Evaluation
What You’ll Learn
How to quantitatively evaluate Foyle’s AI quality
Building an Evaluation Dataset
To evaluate Foyle’s performance, you need to build an evaluation dataset. This dataset should contain a set of examples
where you know the correct answer. Each example should be a .foyle
file that ends with a code block containing a
command. The last command represents the command you’d like Foyle to predict when the input is the rest of the document.
Its usually a good idea to start by hand crafting a few examples based on knowledge of your infrastructure and the kinds of questions you expect to ask. A good place to start is by creating examples that test basic knowledge of how your infrastructure is configured e.g.
- Describe the cluster used for dev/prod?

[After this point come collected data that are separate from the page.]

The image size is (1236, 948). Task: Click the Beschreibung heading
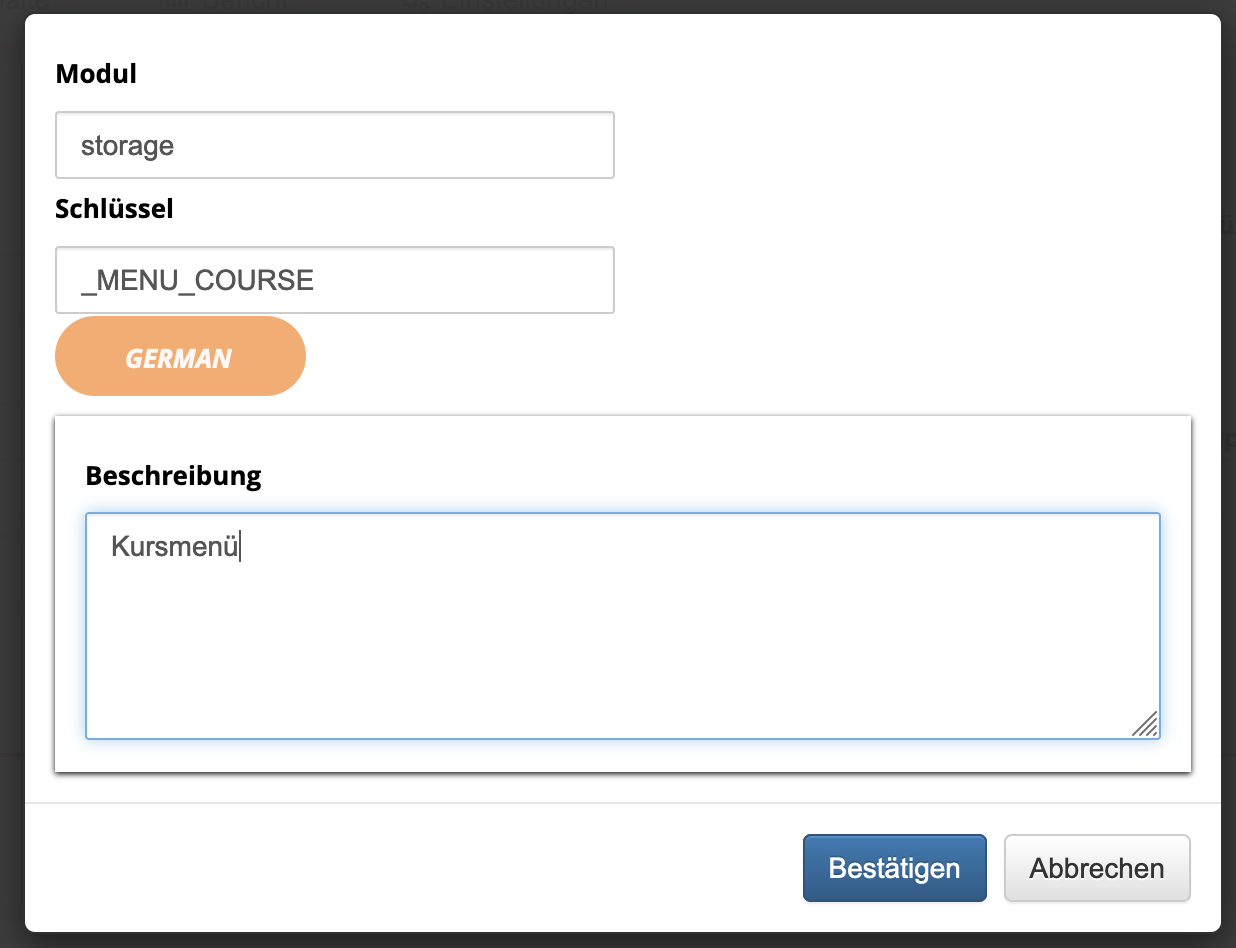(x=173, y=475)
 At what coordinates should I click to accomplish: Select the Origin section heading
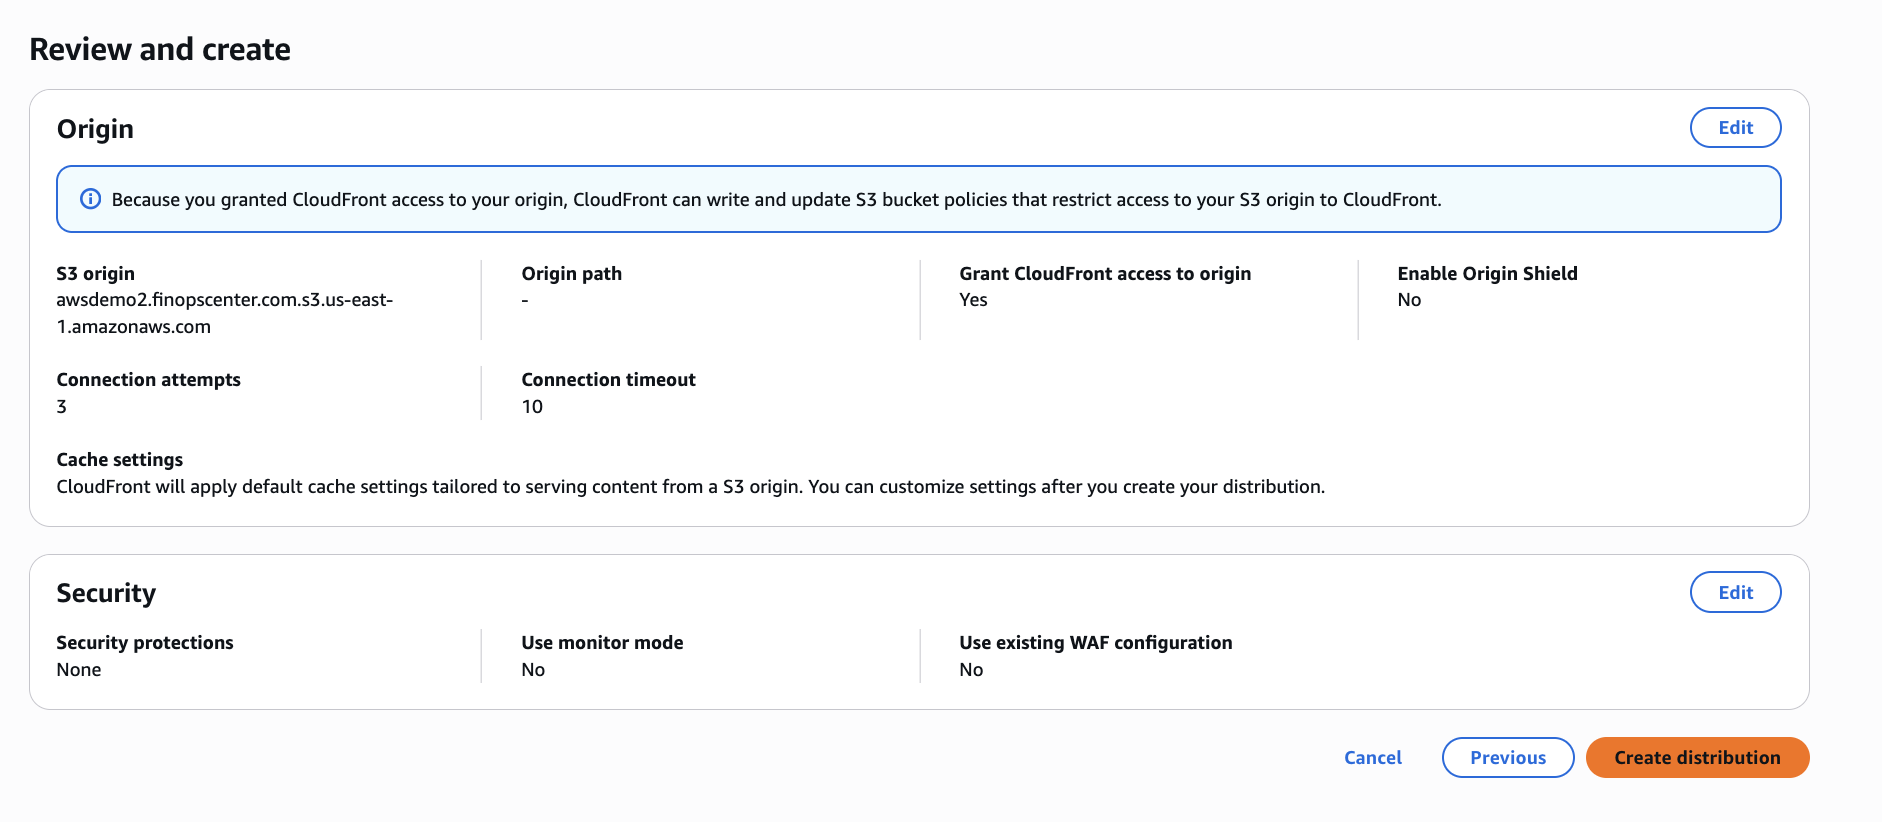click(x=95, y=129)
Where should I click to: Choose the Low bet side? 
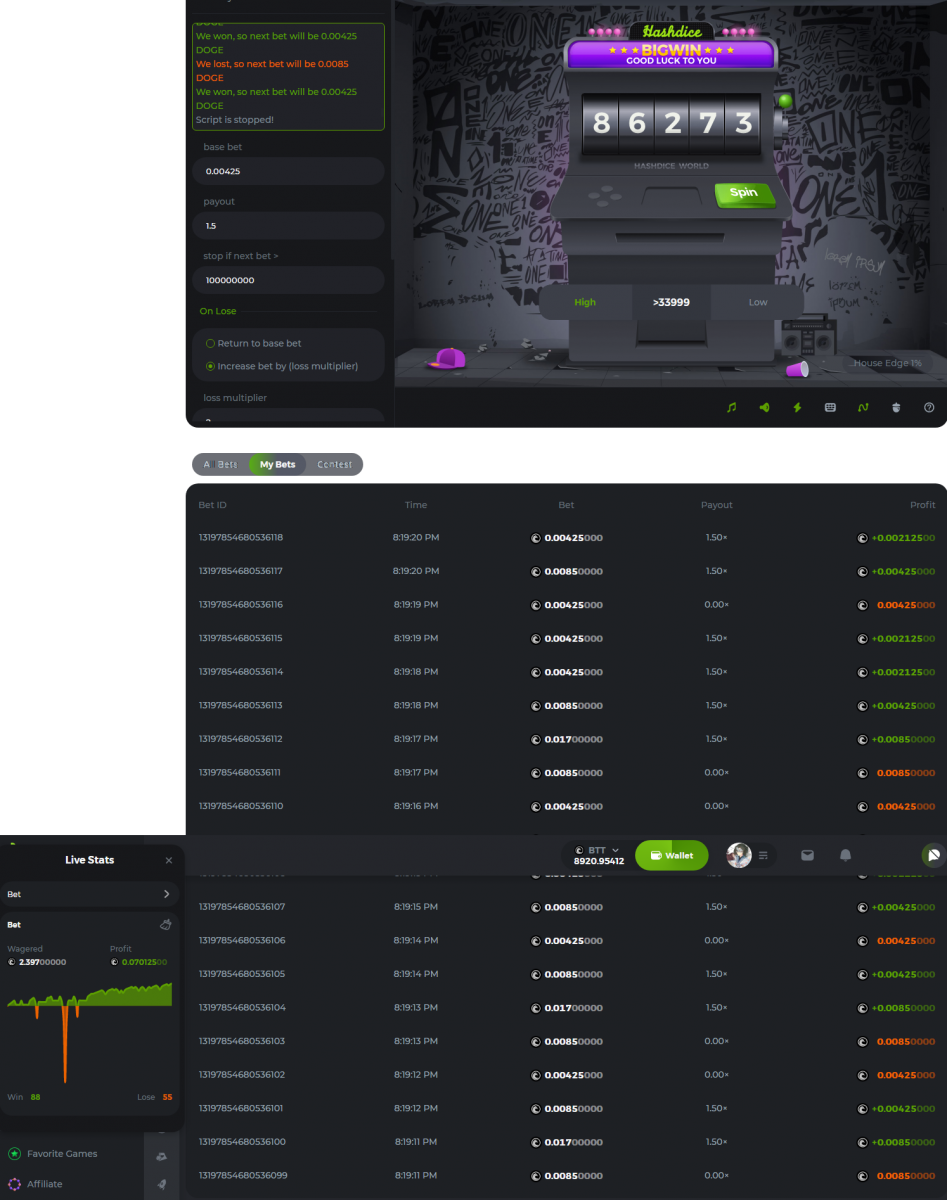[x=758, y=302]
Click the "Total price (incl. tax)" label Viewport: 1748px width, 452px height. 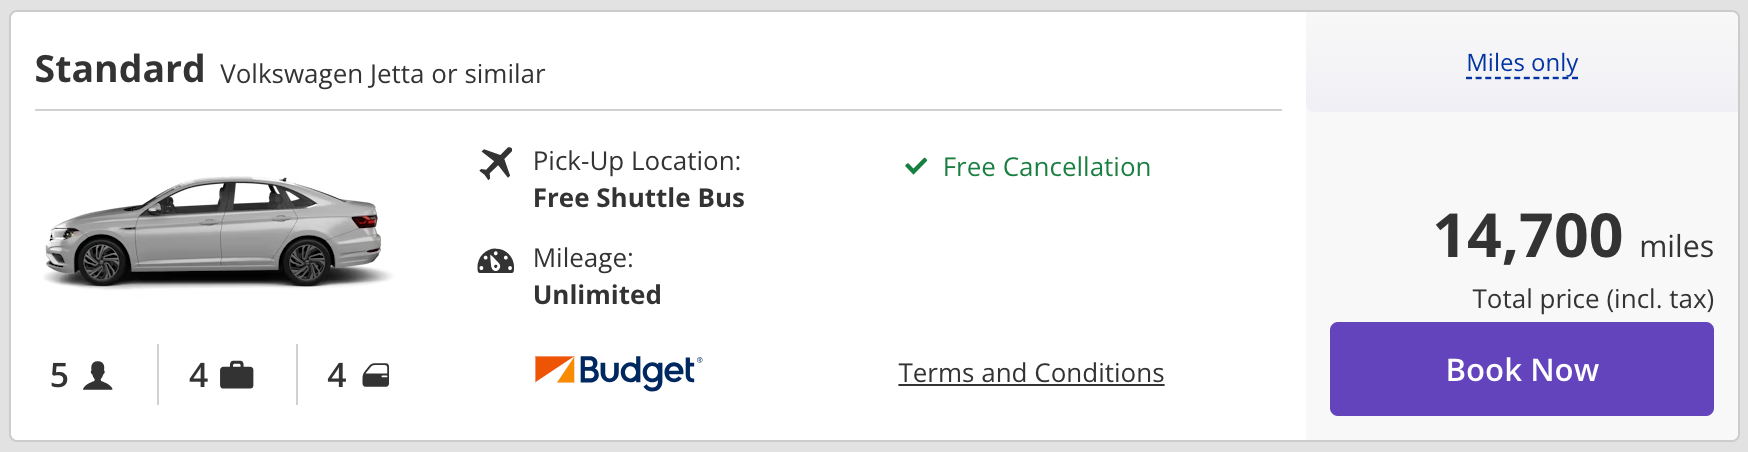(1593, 299)
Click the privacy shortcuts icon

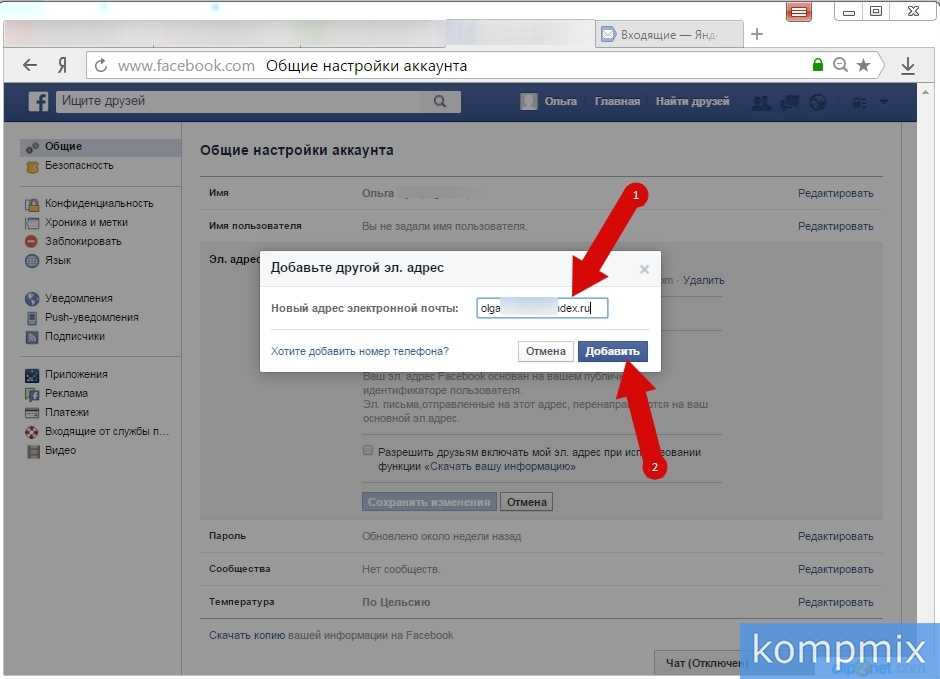tap(859, 102)
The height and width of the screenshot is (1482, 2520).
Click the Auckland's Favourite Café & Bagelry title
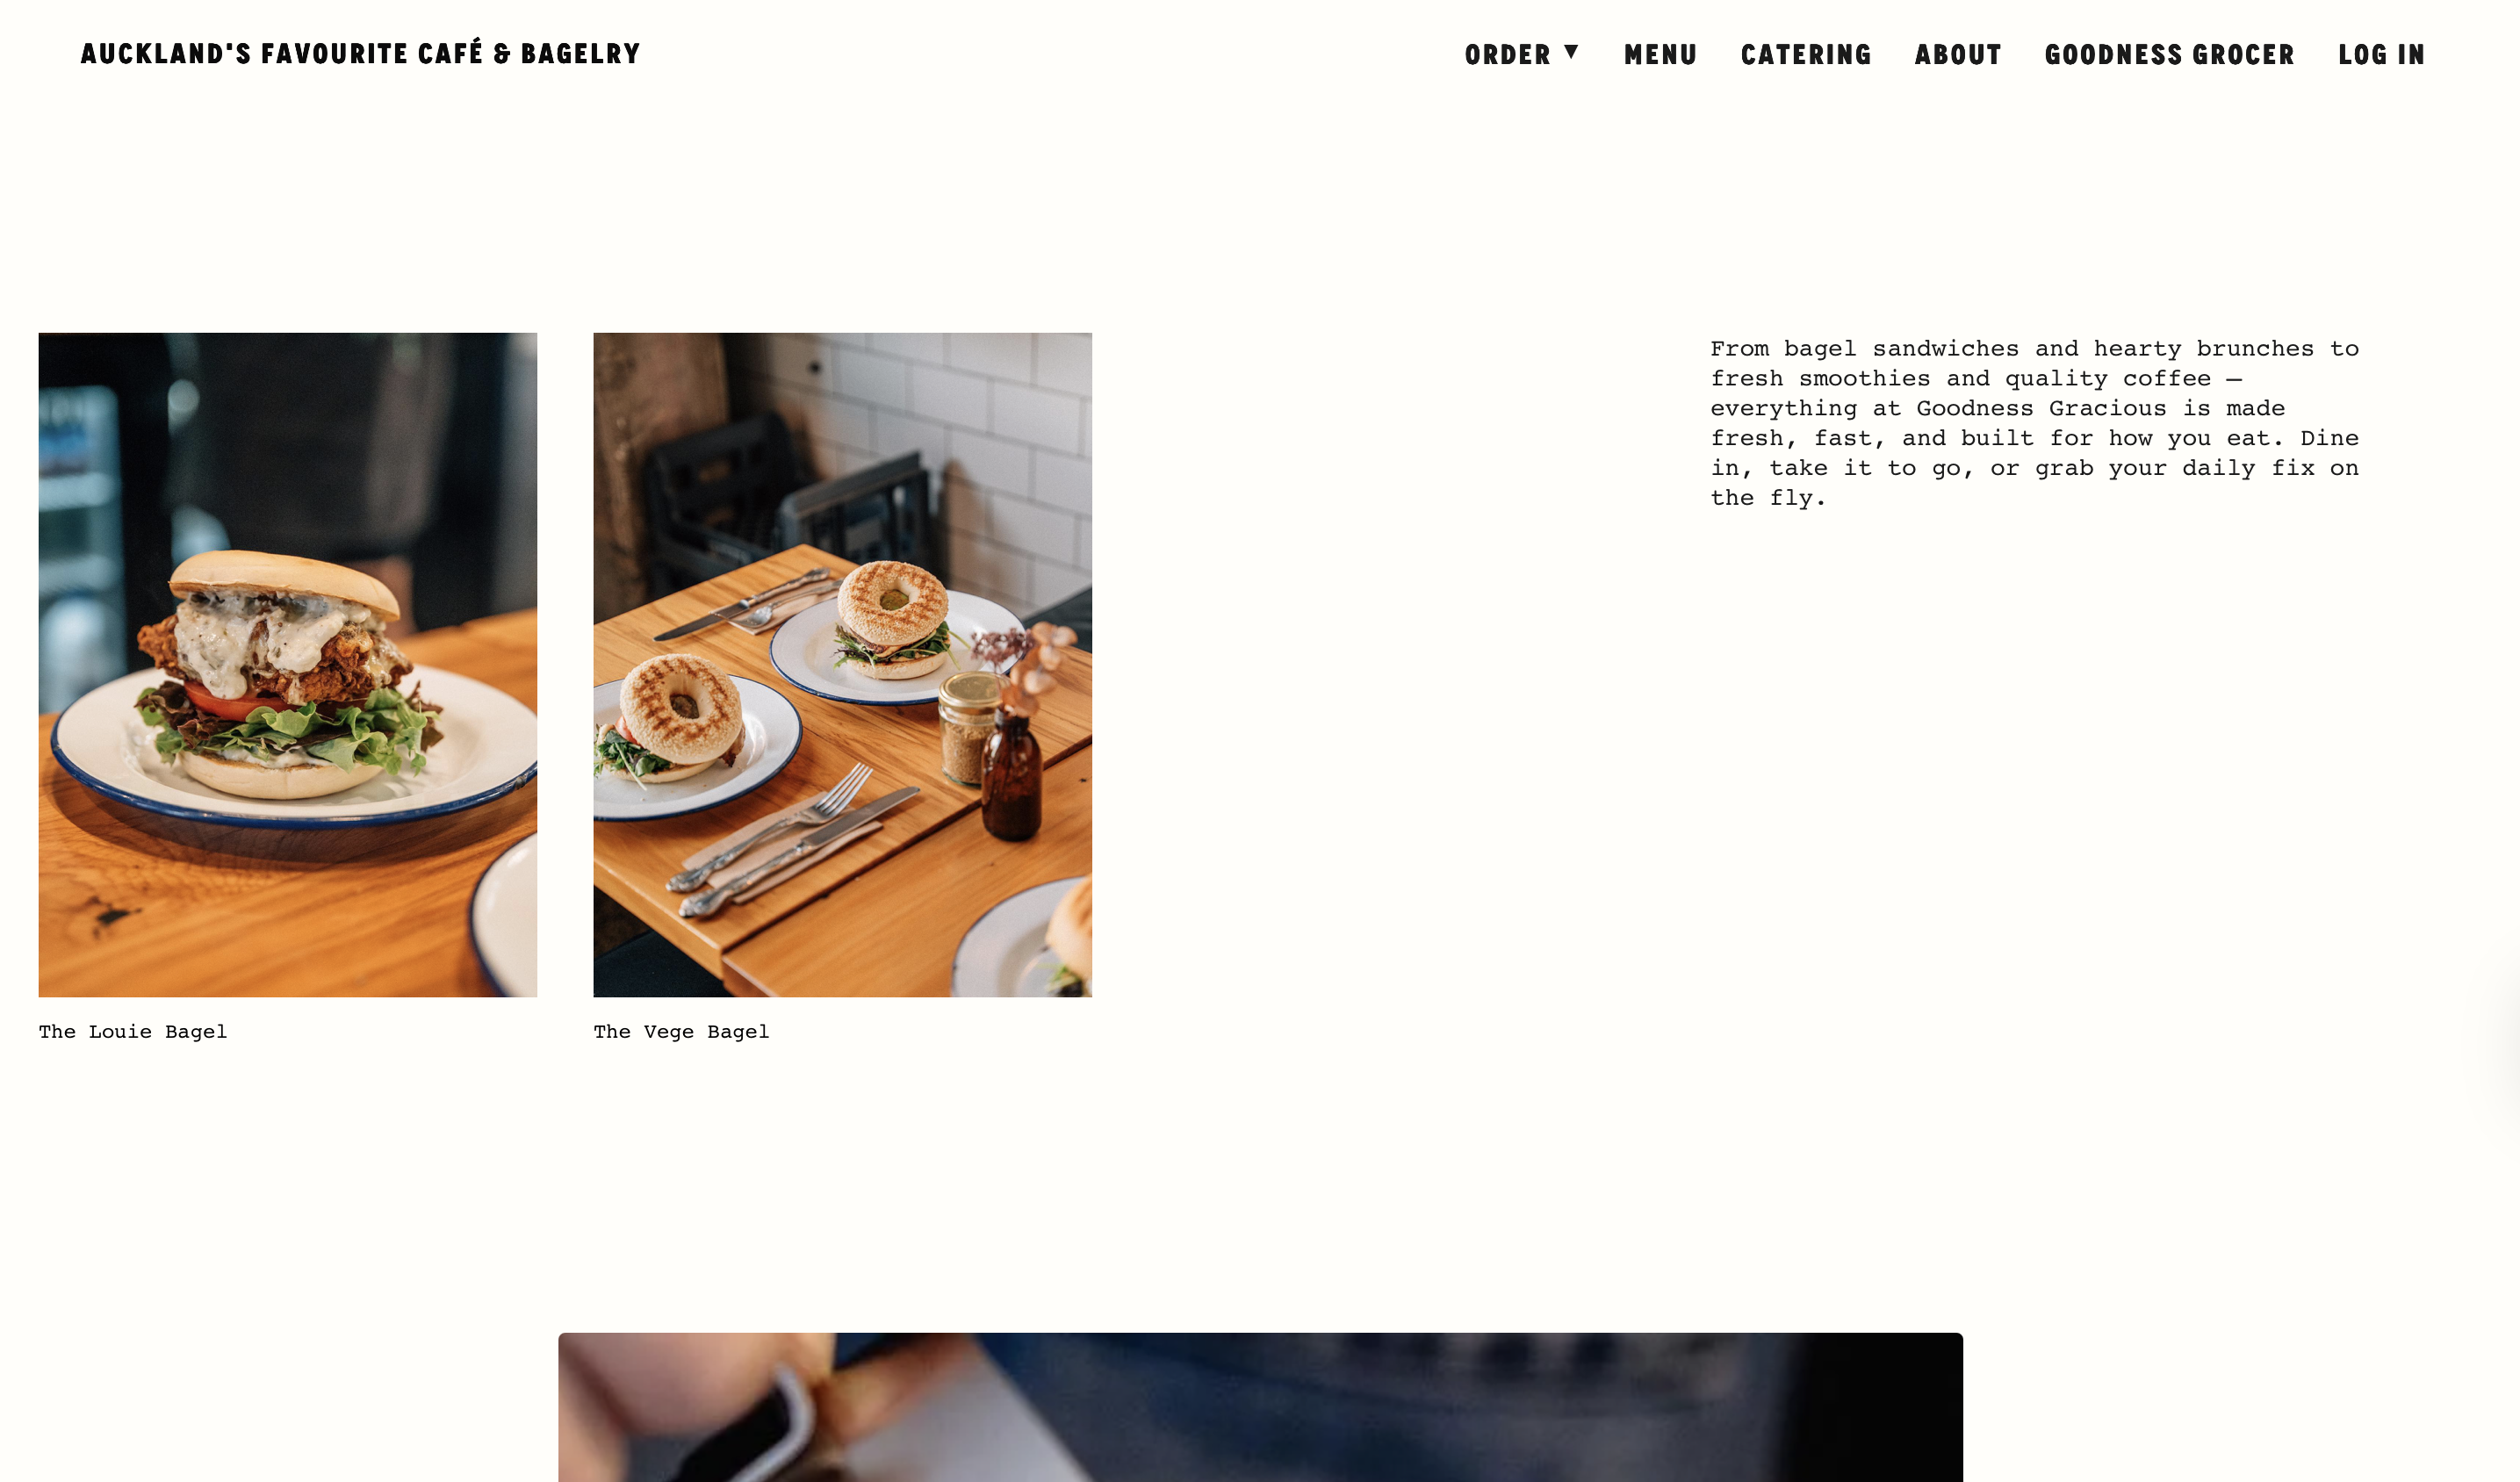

- List the service accounts used for dev
- List image repositories
A common theme here is to think about what information a new hire would need to know to get started. Even a new hire experienced in the technologies you use would need to be informed about your specific configuration; e.g. what AWS Account/GCP project to use.
For the next set of examples, you can start to think about conventions your teams use. For example, if you have specific tagging conventions for images or labels you should come up with examples that test whether Foyle has learned those conventions
- Describe the prod image for service foo?
- Fetch the logs for the service bar?
- List the deployment for application foo?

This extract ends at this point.